Inpatient mental health professionals (IMHPs) are vulnerable to experiencing burnout [9,10]. Sources of stress and burnout unique to the roles of IMHPs include demanding therapeutic relationships, difficult and sometimes violent patients, and patient safety management (where the risk for suicide and self-harm is constant) [9,10]. Because of the inpatient setting’s unpredictability, the adaptability of an experienced IMHP is relied on heavily to ensure quality patient care. Digital transformation offers the opportunity to offset the stress and workload of IMHPs by leveraging the continuous availability and predictive power of technology. Importantly, the unique demands for an IMHP demand a unique approach to digitally transforming clinician-facing tools within an inpatient psychiatric setting to ensure their successful implementation and that the tools reduce, not increase, stress and burnout.

Therefore, we propose the Technology Implementation for Mental-Health End-Users (TIME) framework in inpatient mental health care (Figure 1), which outlines the process of developing a prototype of an IMHP-facing intervention (Figure 1A) in parallel with a protocol for an IMHP to deliver the intervention (Figure 1B). Similar to the ACTS model, the TIME framework is grounded in well-defined frameworks for user-centered design, software development, and implementation science. The TIME model also emphasizes participatory design—the active involvement of the end user in the design process—so the ultimate deliverable has inherent buy-in and utility [11,12].
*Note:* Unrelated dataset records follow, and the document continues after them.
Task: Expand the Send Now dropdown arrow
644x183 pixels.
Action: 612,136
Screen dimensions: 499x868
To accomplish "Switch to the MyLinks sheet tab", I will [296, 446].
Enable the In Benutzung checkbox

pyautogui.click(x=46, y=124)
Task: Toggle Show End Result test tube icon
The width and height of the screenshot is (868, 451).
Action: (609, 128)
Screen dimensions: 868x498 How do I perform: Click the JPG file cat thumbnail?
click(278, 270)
An important feature of the TIME framework is its balance of the “high-tech” prototype with the “high-touch” protocol. Most inpatient psychiatric hospitals rely heavily on “high-touch” interventions, that is, interventions that require in-person, face-to-face interaction with the patient [13]. Conversely, those that are developing digital mental health care interventions often fully commit to the “high-tech” model, losing the crucial human element. By leveraging the continuous availability and predictive power of technology in concert with the adaptability and experience of clinical care providers, we can significantly improve mental health outcomes and pioneer digital transformation. While the term “blended care” refers to the blending of technology and face-to-face treatment for a patient-facing intervention [14], the TIME framework produces a form of “blended ministration” where an IMHP-facing technology is blended with an IMHP-facing implementation blueprint (Figure 2).
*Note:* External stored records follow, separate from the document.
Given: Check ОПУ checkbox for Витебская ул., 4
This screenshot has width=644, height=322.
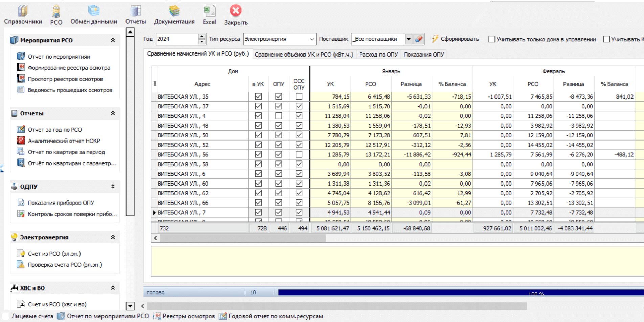Looking at the screenshot, I should click(278, 116).
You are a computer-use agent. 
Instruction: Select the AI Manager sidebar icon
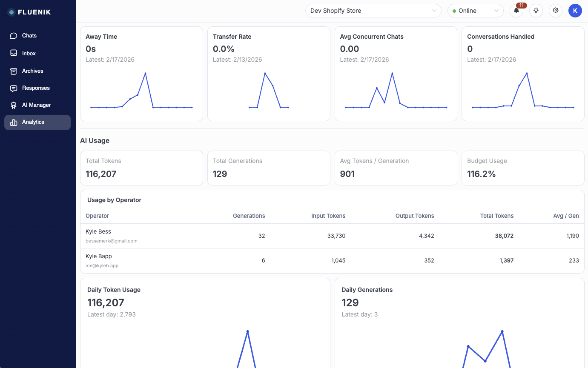point(13,105)
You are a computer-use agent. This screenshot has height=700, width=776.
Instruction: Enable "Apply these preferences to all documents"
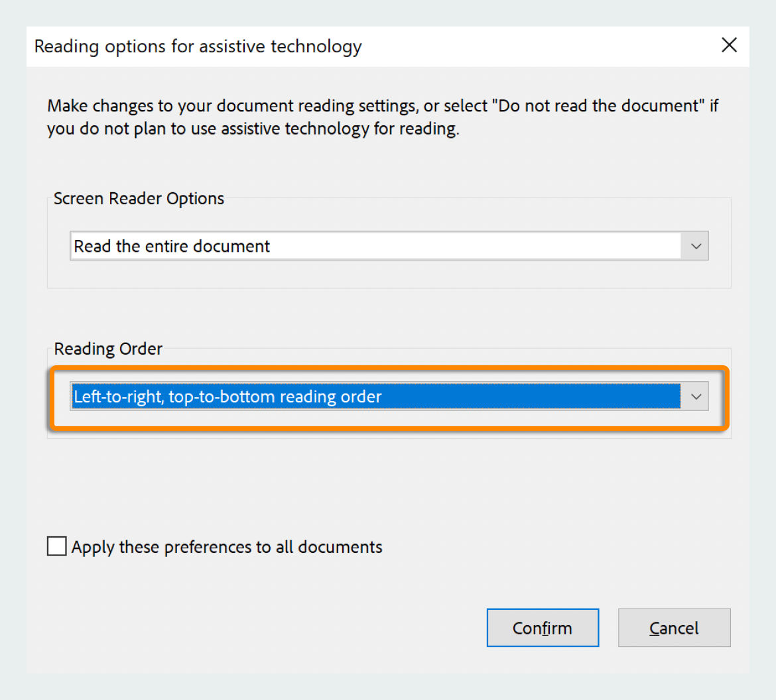(56, 546)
Figure 1. The Technology Implementation for Mental-Health End-Users framework for inpatient mental health care. (A) "High-tech prototype" refers to a technology-based, inpatient mental health professional (IMHP)–facing mental health care innovation or intervention. The top steps outline the development of a high-tech prototype. (B) "High-touch protocol" refers to the human side of mental health care (how the prototype will be used by the IMHPs). The bottom steps outline the development of a high-touch protocol.
Figure 2. Comparing the Technology Implementation for Mental-Health End-Users (TIME) framework with existing frameworks, such as the Accelerated Creation-to-Sustainment (ACTS) model.
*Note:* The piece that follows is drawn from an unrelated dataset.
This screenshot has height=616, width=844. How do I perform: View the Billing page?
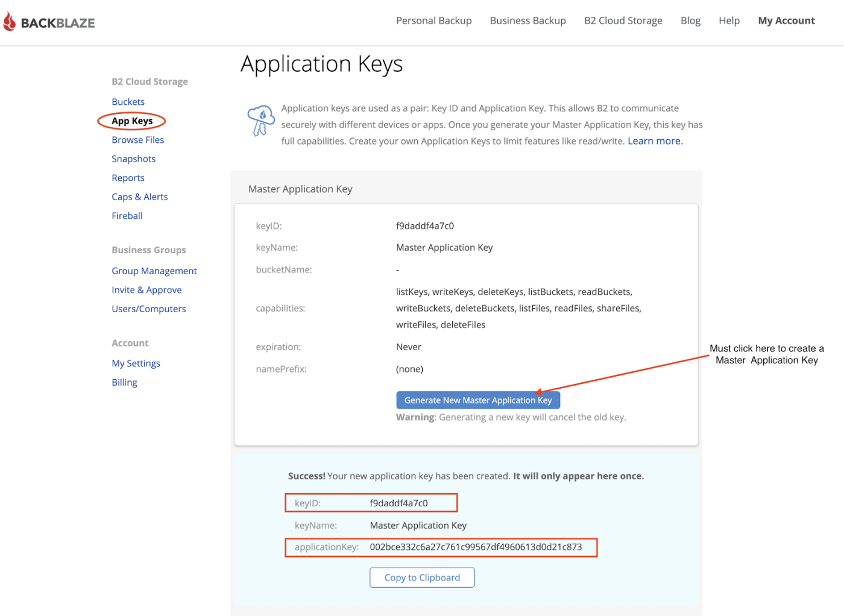coord(124,382)
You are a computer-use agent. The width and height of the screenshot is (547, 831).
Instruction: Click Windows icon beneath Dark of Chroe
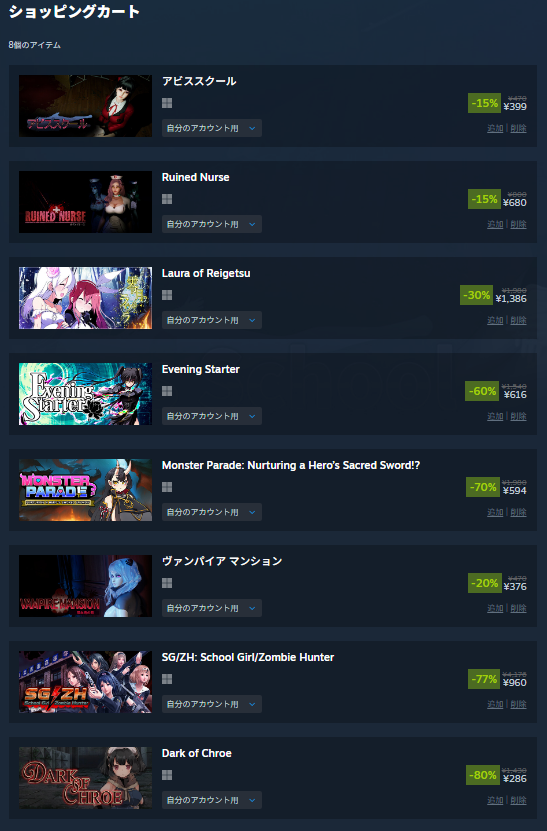(167, 775)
Operational definitions are provided in Table 1.

Table 1. Operational definitions.
High-techReferring to technological innovations and interventions
High-touchReferring to the human side of mental health care (clinical care staff interacting directly or face-to-face with the patient)
Wearable [15,16]Electronic devices that can be worn on or close to the user’s body to monitor vital signs
End userThe final user of the intervention and protocol (in the TIMEa model, typically nursing or clinical care staff)
Empathy research [11,17]The design process of empathizing with the end user of the project through interviews and contextual inquiry

aTIME: Technology Implementation for Mental-Health End-Users.

Technology Acceptance

In the Technology Acceptance Model, an individual’s acceptance of a new technology is determined by its perceived usefulness and perceived ease of use [18]. Therefore, perceived usefulness and perceived ease of use govern individuals’ attitudes toward the new technology and, in turn, their use of it [18]. Therefore, the successful implementation of an IMHP-facing technology in inpatient psychiatric care must consider the perceived use of the IMHP (“will they trust this innovation?”), the perceived ease of use of the IMHP (“is this innovation technologically unambiguous?”), and the attitude of the IMHP (“will this innovation positively contribute to their treatment of patients?”).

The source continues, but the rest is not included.